[Provided information — start]
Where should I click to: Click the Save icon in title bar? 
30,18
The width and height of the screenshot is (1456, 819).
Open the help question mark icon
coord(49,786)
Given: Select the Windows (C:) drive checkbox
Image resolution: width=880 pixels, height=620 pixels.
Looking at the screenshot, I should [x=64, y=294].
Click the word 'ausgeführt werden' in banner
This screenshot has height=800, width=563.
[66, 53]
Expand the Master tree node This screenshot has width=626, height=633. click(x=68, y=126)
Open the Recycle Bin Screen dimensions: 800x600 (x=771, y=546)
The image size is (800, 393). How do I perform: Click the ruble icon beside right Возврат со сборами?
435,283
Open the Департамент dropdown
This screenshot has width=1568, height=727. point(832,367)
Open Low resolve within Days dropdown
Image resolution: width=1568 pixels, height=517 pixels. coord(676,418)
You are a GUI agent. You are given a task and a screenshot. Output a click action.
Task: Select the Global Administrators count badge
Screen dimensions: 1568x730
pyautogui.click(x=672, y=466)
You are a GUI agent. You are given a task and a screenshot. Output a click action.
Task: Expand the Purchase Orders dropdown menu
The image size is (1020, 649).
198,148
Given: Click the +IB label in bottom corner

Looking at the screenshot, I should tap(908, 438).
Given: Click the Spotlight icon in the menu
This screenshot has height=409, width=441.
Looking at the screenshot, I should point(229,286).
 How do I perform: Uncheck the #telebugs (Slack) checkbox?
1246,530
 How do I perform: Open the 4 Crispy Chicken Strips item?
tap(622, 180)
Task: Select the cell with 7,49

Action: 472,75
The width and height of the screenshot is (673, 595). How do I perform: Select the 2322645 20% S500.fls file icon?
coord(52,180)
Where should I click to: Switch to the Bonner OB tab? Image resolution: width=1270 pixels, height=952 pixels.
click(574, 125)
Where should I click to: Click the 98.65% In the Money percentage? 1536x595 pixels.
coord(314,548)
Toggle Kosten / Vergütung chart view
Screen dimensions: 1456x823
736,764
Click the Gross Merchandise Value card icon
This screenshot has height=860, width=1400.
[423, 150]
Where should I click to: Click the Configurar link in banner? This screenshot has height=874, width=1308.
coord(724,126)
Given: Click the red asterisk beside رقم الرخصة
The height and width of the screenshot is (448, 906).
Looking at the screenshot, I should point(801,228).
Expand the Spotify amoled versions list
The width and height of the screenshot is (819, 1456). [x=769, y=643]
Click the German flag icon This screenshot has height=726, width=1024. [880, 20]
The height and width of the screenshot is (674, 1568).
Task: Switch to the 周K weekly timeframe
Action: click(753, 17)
[Provided information — finish]
Every entry above should be returned exactly as written.

### [Your solution]
Where should I click to: Click the Save icon in title bar? 
30,18
The width and height of the screenshot is (1456, 819).
Open the help question mark icon
coord(49,786)
Given: Select the Windows (C:) drive checkbox
Image resolution: width=880 pixels, height=620 pixels.
Looking at the screenshot, I should [x=64, y=294].
Click the word 'ausgeführt werden' in banner
This screenshot has height=800, width=563.
[66, 53]
Expand the Master tree node This screenshot has width=626, height=633. click(x=68, y=126)
Open the Recycle Bin Screen dimensions: 800x600 (x=771, y=546)
The image size is (800, 393). How do I perform: Click the ruble icon beside right Возврат со сборами?
435,283
Open the Департамент dropdown
This screenshot has width=1568, height=727. point(832,367)
Open Low resolve within Days dropdown
Image resolution: width=1568 pixels, height=517 pixels. coord(676,418)
You are a GUI agent. You are given a task and a screenshot. Output a click action.
Task: Select the Global Administrators count badge
Screen dimensions: 1568x730
pyautogui.click(x=672, y=466)
You are a GUI agent. You are given a task and a screenshot. Output a click action.
Task: Expand the Purchase Orders dropdown menu
The image size is (1020, 649).
198,148
Given: Click the +IB label in bottom corner

Looking at the screenshot, I should tap(908, 438).
Given: Click the Spotlight icon in the menu
This screenshot has height=409, width=441.
Looking at the screenshot, I should point(229,286).
 How do I perform: Uncheck the #telebugs (Slack) checkbox?
1246,530
 How do I perform: Open the 4 Crispy Chicken Strips item?
tap(622, 180)
Task: Select the cell with 7,49

Action: 472,75
The width and height of the screenshot is (673, 595). How do I perform: Select the 2322645 20% S500.fls file icon?
coord(52,180)
Where should I click to: Switch to the Bonner OB tab? Image resolution: width=1270 pixels, height=952 pixels.
click(574, 125)
Where should I click to: Click the 98.65% In the Money percentage? 1536x595 pixels.
coord(314,548)
Toggle Kosten / Vergütung chart view
Screen dimensions: 1456x823
736,764
Click the Gross Merchandise Value card icon
This screenshot has height=860, width=1400.
[423, 150]
Where should I click to: Click the Configurar link in banner? This screenshot has height=874, width=1308.
coord(724,126)
Given: Click the red asterisk beside رقم الرخصة
The height and width of the screenshot is (448, 906).
Looking at the screenshot, I should point(801,228).
Expand the Spotify amoled versions list
The width and height of the screenshot is (819, 1456). [x=769, y=643]
Click the German flag icon This screenshot has height=726, width=1024. [880, 20]
The height and width of the screenshot is (674, 1568).
Task: Switch to the 周K weekly timeframe
Action: click(753, 17)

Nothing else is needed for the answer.